Text and element pointing data
※ ※ ※
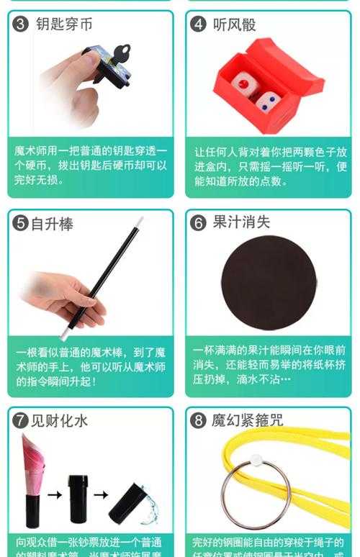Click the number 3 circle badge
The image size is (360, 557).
(21, 24)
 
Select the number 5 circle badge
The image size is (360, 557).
(21, 223)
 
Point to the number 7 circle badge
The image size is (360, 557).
(21, 421)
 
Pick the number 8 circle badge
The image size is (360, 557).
(198, 421)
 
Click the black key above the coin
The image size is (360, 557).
(122, 53)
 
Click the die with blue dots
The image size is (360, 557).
(267, 103)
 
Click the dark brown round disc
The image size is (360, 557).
(268, 282)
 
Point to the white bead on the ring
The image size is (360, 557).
(254, 458)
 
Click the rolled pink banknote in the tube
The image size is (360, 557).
(33, 461)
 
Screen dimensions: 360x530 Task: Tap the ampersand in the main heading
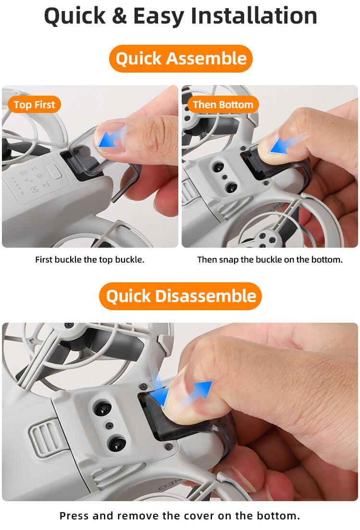[119, 16]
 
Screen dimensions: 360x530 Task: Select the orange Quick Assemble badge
[181, 59]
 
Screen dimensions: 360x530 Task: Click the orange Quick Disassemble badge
[180, 296]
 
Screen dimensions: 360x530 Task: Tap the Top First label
[34, 105]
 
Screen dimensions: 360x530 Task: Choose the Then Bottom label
[223, 104]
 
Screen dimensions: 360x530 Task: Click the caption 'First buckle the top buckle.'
[90, 260]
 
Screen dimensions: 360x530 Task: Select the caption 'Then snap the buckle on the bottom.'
[270, 260]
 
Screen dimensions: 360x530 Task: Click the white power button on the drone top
[54, 171]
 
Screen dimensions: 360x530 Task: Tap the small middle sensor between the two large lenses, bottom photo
[109, 426]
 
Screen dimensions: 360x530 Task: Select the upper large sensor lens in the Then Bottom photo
[218, 166]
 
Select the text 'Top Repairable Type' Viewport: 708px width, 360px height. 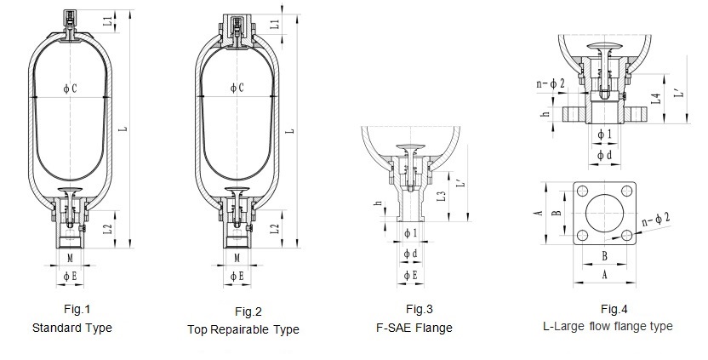243,329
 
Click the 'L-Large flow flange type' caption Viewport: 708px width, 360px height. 607,325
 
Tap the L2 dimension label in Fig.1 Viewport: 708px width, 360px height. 107,228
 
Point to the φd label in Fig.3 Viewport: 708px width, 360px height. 409,254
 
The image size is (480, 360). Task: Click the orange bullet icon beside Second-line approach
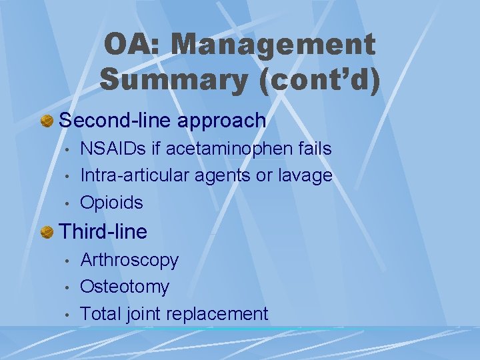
※ ※ ※
Find every line in the data above that contains the word "caption", and copy each of those lines in full. Case counts.

Screen dimensions: 360x530 Task: Click the caption 'First buckle the top buckle.'
Screen dimensions: 360x530 Task: Select the caption 'Then snap the buckle on the bottom.'
Click the 'L-Large flow flange type' caption Viewport: 708px width, 360px height. 607,325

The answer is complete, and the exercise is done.